NEET Problem-Solving Strategy:

In NEET, be careful to distinguish between isothermal and adiabatic processes when calculating work done, as the formulas differ significantly.

1.5 Work Done in Adiabatic Process

Formula: $W = \frac{μ R ( T _{1} - T _{2} )}{γ - 1}$
Explanation:
- $γ$ : Ratio of specific heats ( $C_{p} / C_{v}$ )
- @@T_1, T_2@@: Initial and final temperatures (K)
- Adiabatic processes occur without heat exchange with the surroundings. The work done leads directly to a change in internal energy.

Common Misconception:

Students often confuse isothermal and adiabatic processes. Remember, adiabatic means no heat exchange ( $Δ Q = 0$ ).

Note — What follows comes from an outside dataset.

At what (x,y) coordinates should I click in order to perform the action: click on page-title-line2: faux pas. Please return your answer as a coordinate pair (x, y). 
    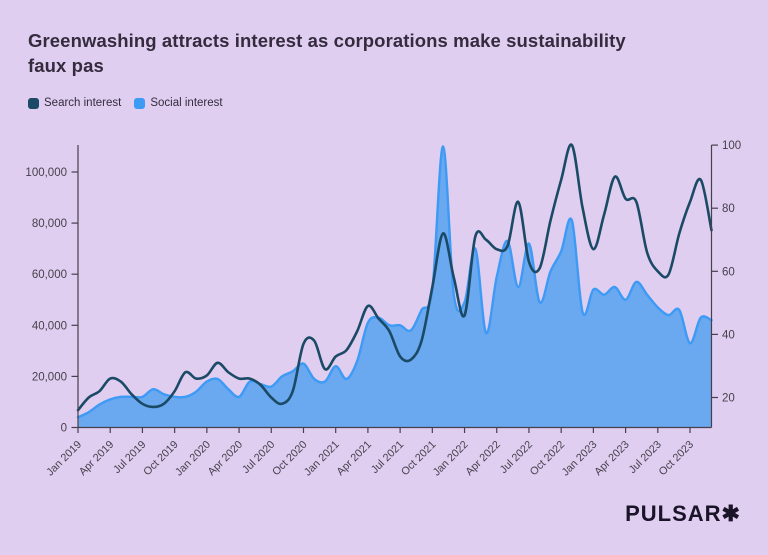
    Looking at the image, I should click on (66, 66).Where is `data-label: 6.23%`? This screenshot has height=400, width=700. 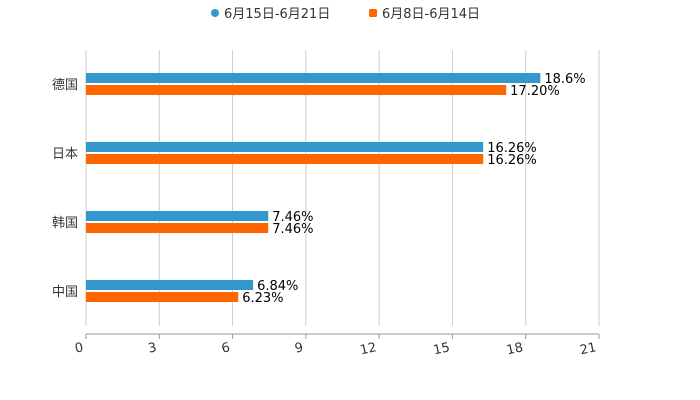 data-label: 6.23% is located at coordinates (262, 298).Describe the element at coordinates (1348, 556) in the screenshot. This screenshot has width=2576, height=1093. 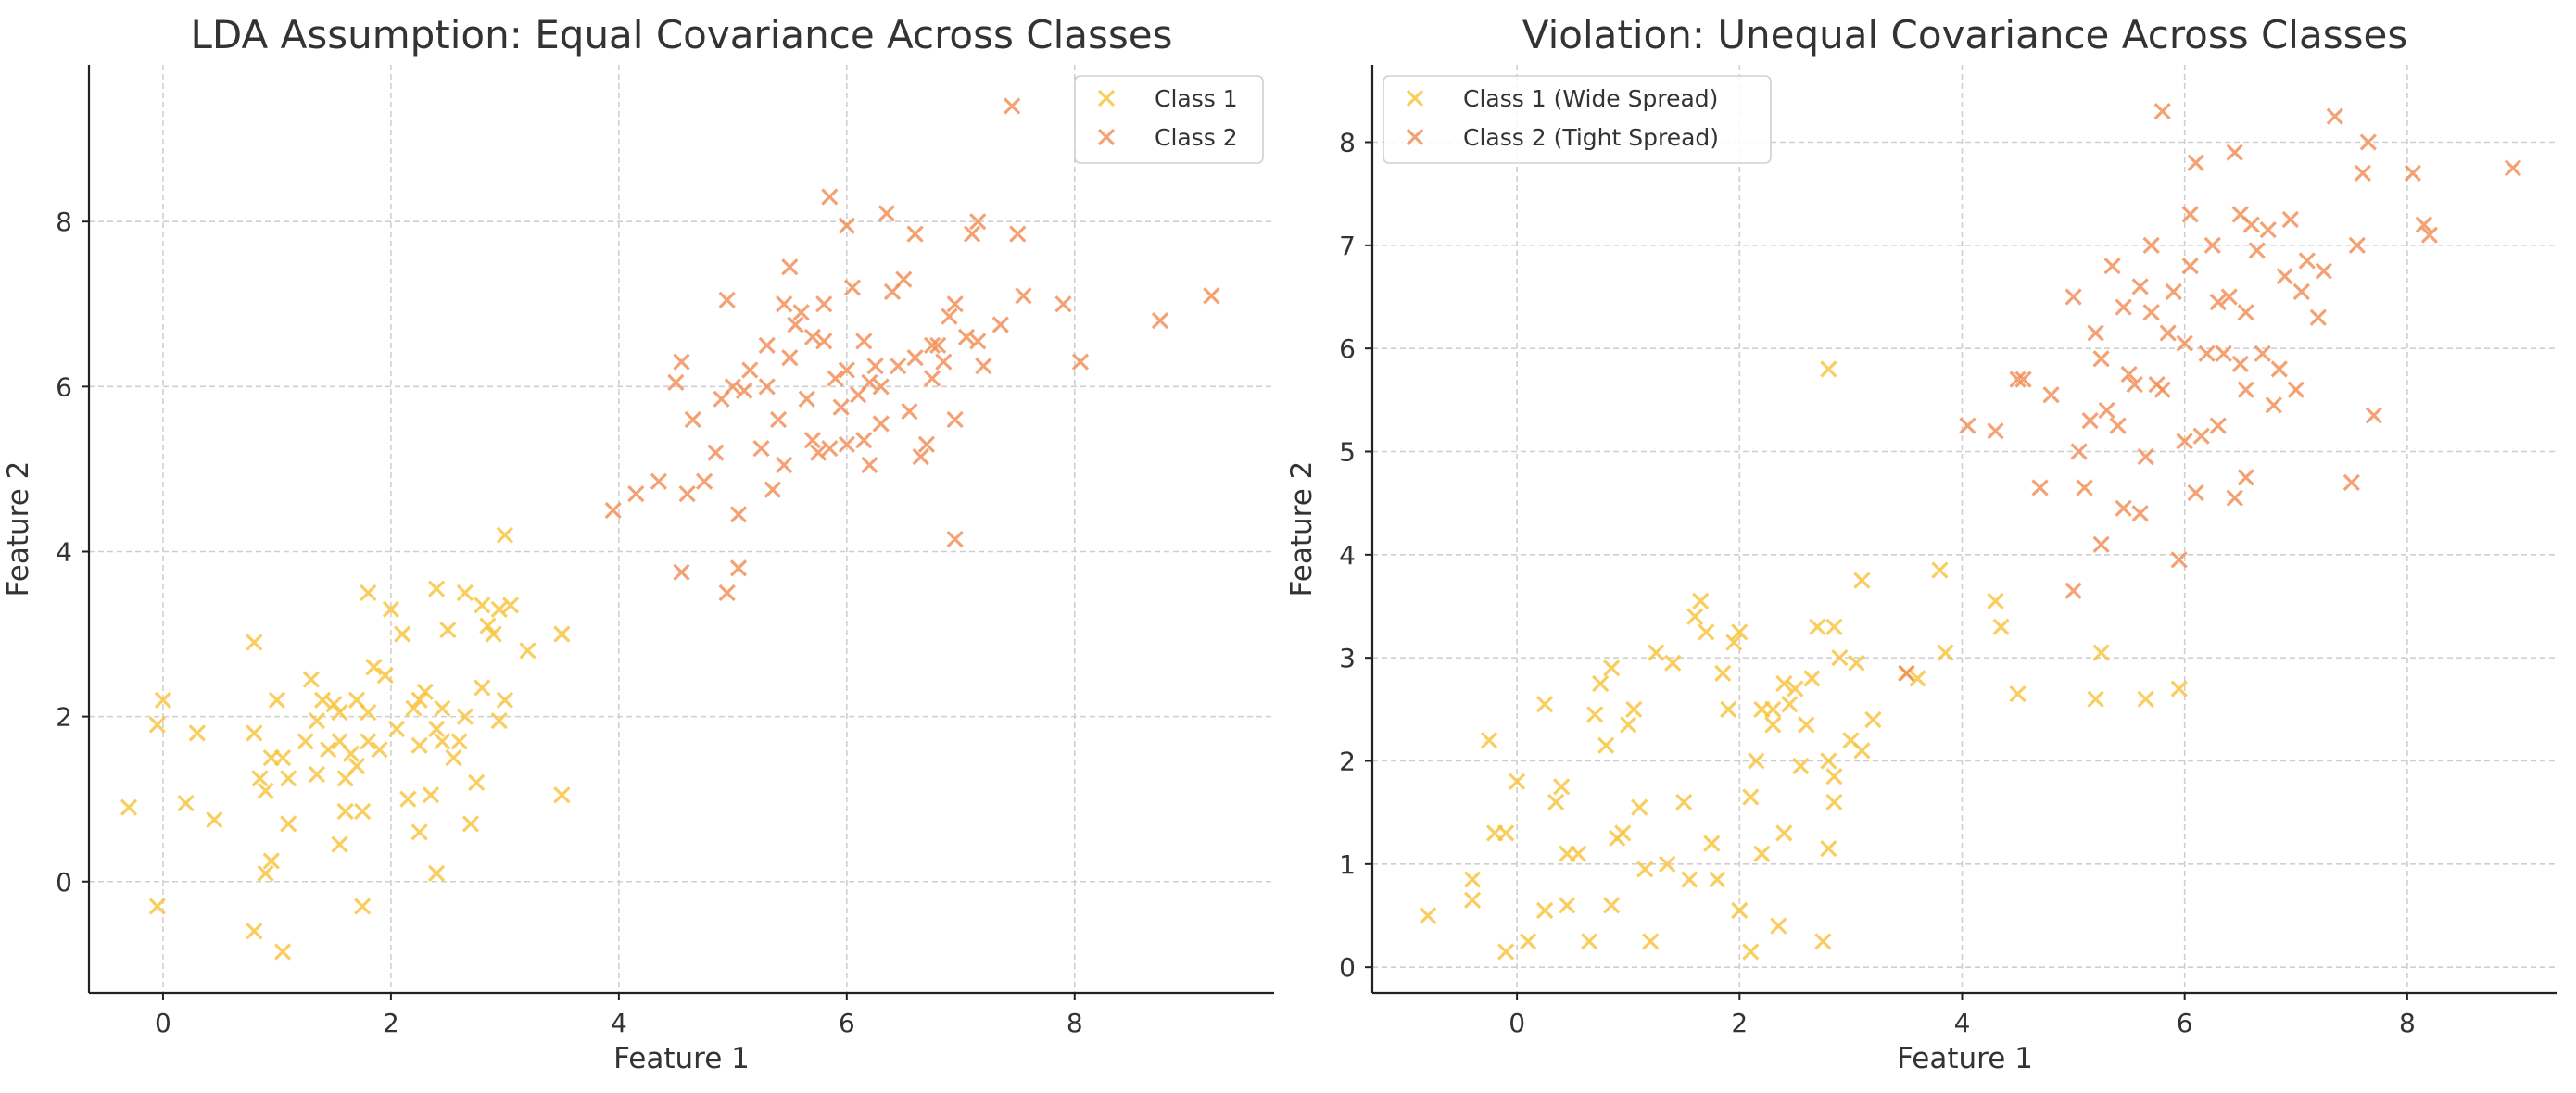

1.6 Second Law of Thermodynamics

Formula (Efficiency of Carnot Engine): $η = 1 - \frac{T _{2}}{T _{1}}$
Explanation:
- $η$ : Efficiency
- $T_{1}, T_{2}$ : Temperatures of the hot and cold reservoirs (K)
- This formula defines the maximum efficiency of any heat engine operating between two temperatures.

NEET Exam Strategy:

Understanding the Carnot engine's efficiency is crucial for solving questions on thermodynamics in NEET.

Quick Recap:

Zeroth Law: Basis of temperature definition.
First Law: Energy conservation ( $Δ Q = Δ U + Δ W$ ).
Specific Heat Capacity: Heat required per unit mass to raise the temperature.
Work in Isothermal Process: $W = μ RT ln \frac{V _{2}}{V _{1}}$
Work in Adiabatic Process: $W = \frac{μ R ( T _{1} - T _{2} )}{γ - 1}$
Second Law: Maximum efficiency of heat engines.

Practice Questions:

Question: A gas is compressed adiabatically from a volume of 4 m³ to 1 m³. If the initial temperature was 300 K, find the final temperature assuming $γ = 1.4$ . Solution: Apply the formula $T_{1} V_{1}^{γ - 1} = T_{2} V_{2}^{γ - 1}$ to solve for $T_{2}$ .
Question: Calculate the heat required to raise the temperature of 2 kg of water from 20°C to 80°C. $s_{w a t er} = 4186 J/kg \cdotp K$ . Solution: Use $Δ Q = m s Δ T$ .
Question: Determine the work done by 1 mole of an ideal gas that expands isothermally at 300 K from 10 L to 20 L. Solution: Use $W = μ RT ln \frac{V _{2}}{V _{1}}$ .

This summary and problem set is tailored for quick revision and application in NEET preparation. Review these key concepts regularly to reinforce understanding and accuracy in the exam.